▸ Request
Copy the listing verbatim, from the line containing "Given: Click the Shop items chevron arrow" up to and including the line containing "click(831, 301)".

★ ★ ★ ★

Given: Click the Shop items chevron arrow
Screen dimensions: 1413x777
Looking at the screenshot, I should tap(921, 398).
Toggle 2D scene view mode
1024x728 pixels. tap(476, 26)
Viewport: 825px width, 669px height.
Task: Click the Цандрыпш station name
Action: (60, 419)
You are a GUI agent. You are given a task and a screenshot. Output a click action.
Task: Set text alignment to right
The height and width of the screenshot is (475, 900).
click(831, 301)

★ ★ ★ ★

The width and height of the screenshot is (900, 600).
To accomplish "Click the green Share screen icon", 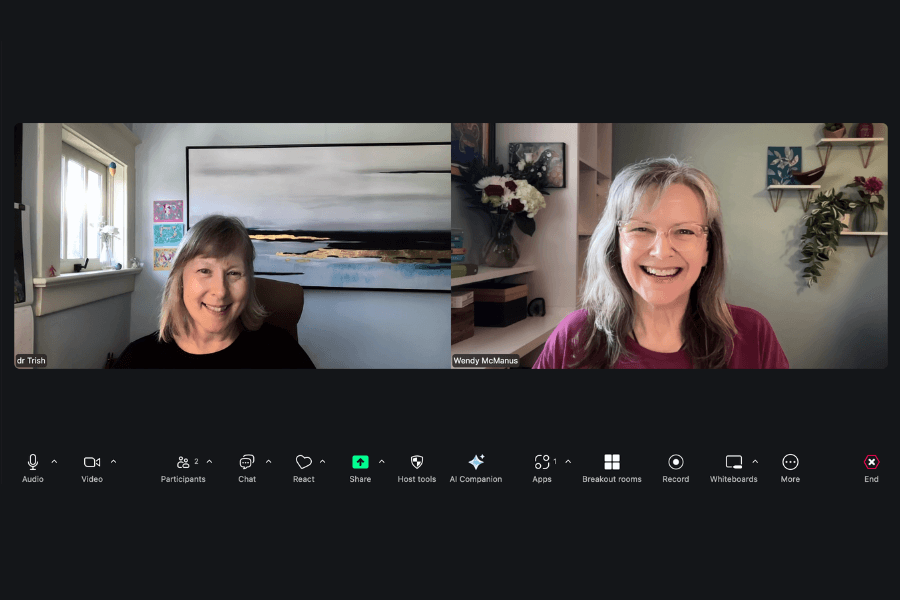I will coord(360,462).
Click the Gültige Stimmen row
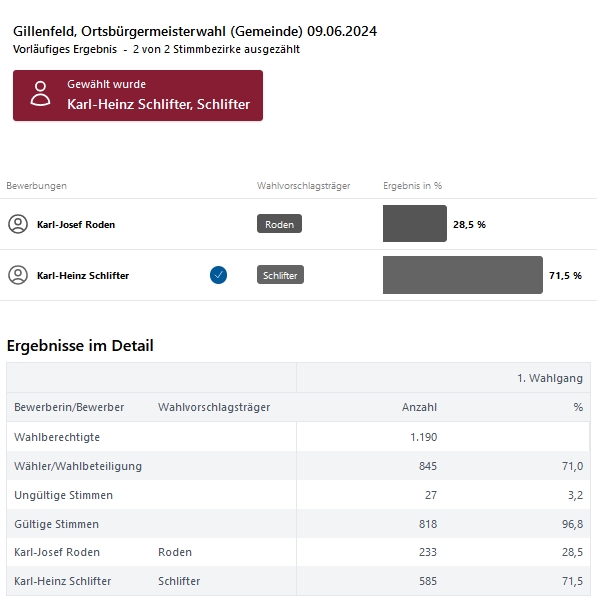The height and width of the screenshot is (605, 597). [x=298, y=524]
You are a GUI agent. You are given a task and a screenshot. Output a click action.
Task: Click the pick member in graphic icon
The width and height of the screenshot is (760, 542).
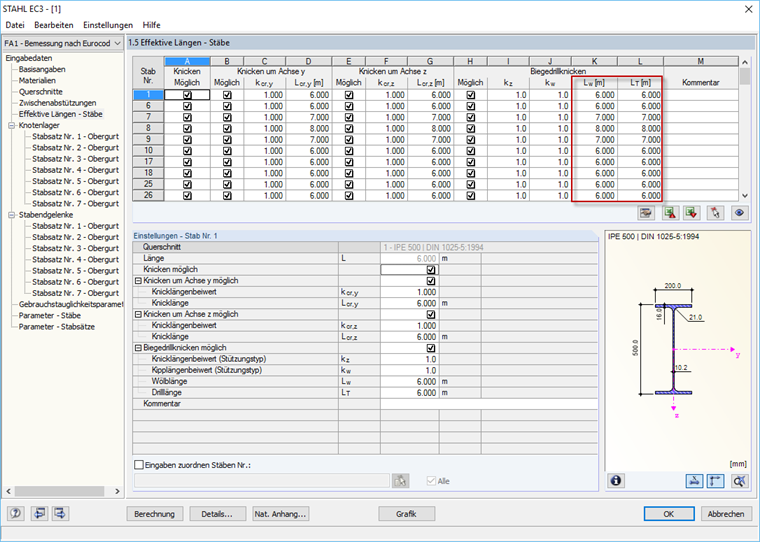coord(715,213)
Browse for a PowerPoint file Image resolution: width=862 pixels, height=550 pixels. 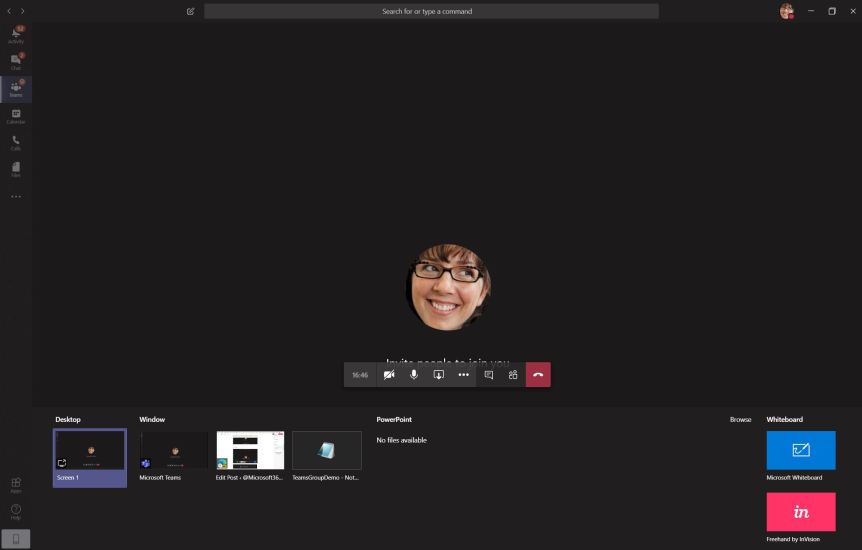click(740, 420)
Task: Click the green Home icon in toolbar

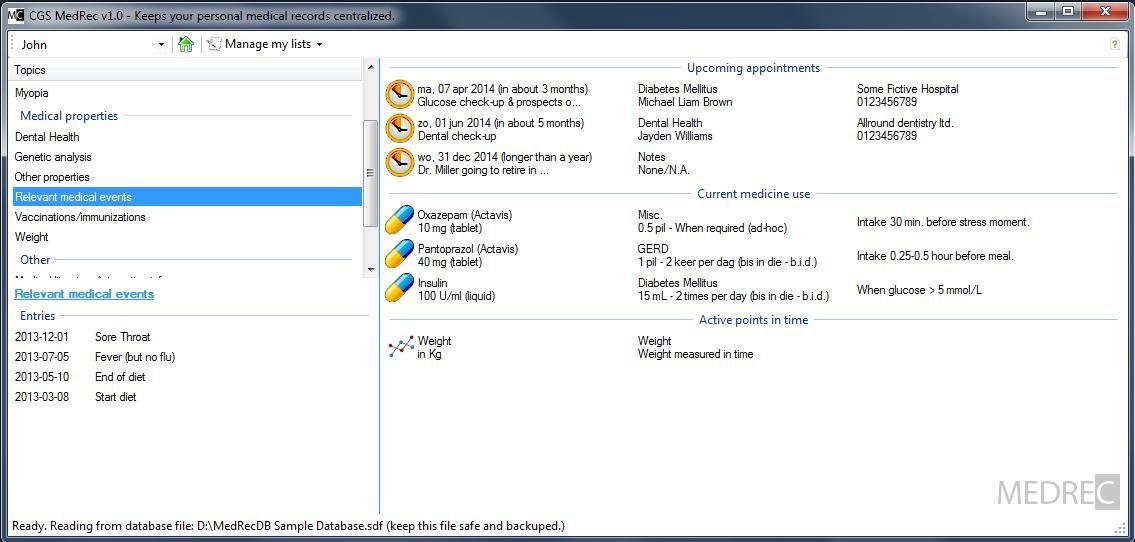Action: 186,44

★ ★ ★ ★

▸ Answer to the task
Given: Click the Shop items chevron arrow
Screen dimensions: 1413x777
Looking at the screenshot, I should tap(921, 398).
Toggle 2D scene view mode
1024x728 pixels. tap(476, 26)
Viewport: 825px width, 669px height.
Task: Click the Цандрыпш station name
Action: (60, 419)
You are a GUI agent. You are given a task and a screenshot. Output a click action.
Task: Set text alignment to right
The height and width of the screenshot is (475, 900).
click(831, 301)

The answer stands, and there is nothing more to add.